Measurement of hydroxyproline

Hydroxyproline is a major component of protein collagen. The hydroxyproline content of the soleus muscle of mice at 14 days postsurgery was determined using the Hydroxyproline Assay Kit (QuickZyme Biosciences, Leiden, Netherlands), according to the manufacturer’s instructions.

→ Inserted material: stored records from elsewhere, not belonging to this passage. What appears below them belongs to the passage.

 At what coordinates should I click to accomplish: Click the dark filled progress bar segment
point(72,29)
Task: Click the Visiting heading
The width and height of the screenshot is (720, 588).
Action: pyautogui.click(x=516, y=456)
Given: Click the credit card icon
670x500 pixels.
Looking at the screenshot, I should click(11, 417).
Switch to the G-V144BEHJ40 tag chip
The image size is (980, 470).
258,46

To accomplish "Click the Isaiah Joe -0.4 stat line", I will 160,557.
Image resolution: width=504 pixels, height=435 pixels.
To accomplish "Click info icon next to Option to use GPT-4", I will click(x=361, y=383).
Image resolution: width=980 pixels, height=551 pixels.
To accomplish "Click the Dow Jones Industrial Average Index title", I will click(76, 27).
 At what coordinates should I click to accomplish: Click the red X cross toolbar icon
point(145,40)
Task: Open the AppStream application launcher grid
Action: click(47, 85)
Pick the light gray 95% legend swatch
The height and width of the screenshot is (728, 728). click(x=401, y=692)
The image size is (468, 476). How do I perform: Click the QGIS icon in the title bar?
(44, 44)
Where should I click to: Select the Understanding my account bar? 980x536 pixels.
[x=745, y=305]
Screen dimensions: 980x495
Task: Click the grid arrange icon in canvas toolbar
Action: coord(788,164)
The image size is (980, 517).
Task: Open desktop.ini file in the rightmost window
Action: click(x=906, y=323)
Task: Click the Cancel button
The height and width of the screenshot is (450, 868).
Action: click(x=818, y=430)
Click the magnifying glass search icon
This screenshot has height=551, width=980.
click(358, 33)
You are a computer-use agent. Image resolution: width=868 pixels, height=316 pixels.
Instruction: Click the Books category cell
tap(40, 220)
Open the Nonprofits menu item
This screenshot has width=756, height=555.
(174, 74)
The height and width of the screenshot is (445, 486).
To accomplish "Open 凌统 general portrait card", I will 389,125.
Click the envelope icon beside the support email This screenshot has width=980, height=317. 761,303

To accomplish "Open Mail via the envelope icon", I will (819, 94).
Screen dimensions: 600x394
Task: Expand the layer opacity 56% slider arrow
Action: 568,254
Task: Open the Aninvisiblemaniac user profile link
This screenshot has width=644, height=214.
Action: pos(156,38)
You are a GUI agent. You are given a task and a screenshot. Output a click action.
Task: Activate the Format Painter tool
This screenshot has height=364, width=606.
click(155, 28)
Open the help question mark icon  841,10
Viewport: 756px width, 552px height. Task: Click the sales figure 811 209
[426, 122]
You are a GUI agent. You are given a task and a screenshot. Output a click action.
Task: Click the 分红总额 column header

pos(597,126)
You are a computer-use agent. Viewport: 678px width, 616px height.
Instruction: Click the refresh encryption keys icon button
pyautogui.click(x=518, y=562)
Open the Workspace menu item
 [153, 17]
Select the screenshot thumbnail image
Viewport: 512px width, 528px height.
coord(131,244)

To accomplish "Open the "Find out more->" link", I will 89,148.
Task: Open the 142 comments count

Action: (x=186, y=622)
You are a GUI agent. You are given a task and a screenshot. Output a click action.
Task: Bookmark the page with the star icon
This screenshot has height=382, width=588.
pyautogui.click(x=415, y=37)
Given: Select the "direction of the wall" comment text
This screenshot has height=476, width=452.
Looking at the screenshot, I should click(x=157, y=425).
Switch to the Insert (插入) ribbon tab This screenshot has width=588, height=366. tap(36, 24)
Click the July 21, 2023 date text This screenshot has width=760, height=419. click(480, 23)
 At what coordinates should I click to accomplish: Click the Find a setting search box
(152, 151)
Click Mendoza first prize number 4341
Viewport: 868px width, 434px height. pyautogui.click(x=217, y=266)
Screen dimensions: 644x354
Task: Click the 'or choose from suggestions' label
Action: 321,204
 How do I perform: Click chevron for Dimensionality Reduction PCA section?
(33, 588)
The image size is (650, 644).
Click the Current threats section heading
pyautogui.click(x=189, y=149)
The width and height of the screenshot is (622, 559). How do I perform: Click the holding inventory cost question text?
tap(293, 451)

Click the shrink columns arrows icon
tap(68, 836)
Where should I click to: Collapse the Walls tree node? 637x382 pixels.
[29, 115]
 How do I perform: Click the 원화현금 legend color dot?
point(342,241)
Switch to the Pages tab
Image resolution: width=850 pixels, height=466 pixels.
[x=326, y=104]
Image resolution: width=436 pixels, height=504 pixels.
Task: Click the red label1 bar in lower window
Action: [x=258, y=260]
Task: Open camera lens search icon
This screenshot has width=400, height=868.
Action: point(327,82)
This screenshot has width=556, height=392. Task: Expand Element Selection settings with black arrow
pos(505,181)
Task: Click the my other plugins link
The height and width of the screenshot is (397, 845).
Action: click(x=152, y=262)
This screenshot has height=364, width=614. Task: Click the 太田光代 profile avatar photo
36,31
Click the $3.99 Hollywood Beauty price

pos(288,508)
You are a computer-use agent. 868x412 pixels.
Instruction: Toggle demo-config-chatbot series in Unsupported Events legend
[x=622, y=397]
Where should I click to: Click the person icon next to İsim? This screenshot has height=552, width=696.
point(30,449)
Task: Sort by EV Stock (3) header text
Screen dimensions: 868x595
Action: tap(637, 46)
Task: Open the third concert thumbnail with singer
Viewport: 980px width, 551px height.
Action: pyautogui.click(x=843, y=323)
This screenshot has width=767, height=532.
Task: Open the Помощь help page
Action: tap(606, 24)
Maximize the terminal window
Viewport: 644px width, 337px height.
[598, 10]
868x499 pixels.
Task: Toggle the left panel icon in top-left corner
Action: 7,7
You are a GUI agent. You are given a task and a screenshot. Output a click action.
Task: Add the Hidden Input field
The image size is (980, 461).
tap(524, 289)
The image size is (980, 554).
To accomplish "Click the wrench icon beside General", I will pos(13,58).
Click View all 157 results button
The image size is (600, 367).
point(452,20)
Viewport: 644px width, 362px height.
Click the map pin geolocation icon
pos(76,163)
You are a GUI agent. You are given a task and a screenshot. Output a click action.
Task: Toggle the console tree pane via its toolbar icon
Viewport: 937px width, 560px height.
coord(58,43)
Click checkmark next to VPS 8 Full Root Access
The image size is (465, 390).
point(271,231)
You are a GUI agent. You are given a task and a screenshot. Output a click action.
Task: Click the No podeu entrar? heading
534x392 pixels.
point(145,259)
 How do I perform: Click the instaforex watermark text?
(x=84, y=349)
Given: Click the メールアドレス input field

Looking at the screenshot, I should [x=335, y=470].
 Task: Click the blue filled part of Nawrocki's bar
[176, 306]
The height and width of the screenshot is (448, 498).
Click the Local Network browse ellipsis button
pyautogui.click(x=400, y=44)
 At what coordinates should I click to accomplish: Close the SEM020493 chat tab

Measurement of circulating angiotensin II

Serum angiotensin II levels were measured using an enzyme immunoassay kit (Phoenix Pharmaceuticals, CA, USA).

Immunoblotting

Immunoblotting was performed as described previously [29]. Briefly, hindlimb skeletal muscle tissue samples were homogenized in 1 × cell lysis buffer (Cell Signaling Technology, MA, USA) supplemented with 1 × Complete Protease Inhibitor Cocktail (Roche, Basel, Switzerland), 1 × Phosphatase Inhibitor Cocktail 2 (Sigma, MO, USA), Phosphatase Inhibitor Cocktail 3 (Sigma, MO, USA), and 1 mmol/L phenylmethylsulfonyl fluoride. After sonification and centrifugation at 15,000 g for 10 min at 4 °C, the supernatants were collected. Protein aliquots were taken for the total protein assay (Pierce BCA, IL, USA), and the remaining lysate (20 μg) was added loaded onto 10% polyacrylamide gels (Bio-Rad, CA, USA), electrophoretically separated by sodium dodecyl sulfate-polyacrylamide gel electrophoresis (SDS-PAGE) and transferred by electroblotting to a polyvinylidene fluoride membrane (Bio-Rad) using transfer buffer at 20 V, overnight.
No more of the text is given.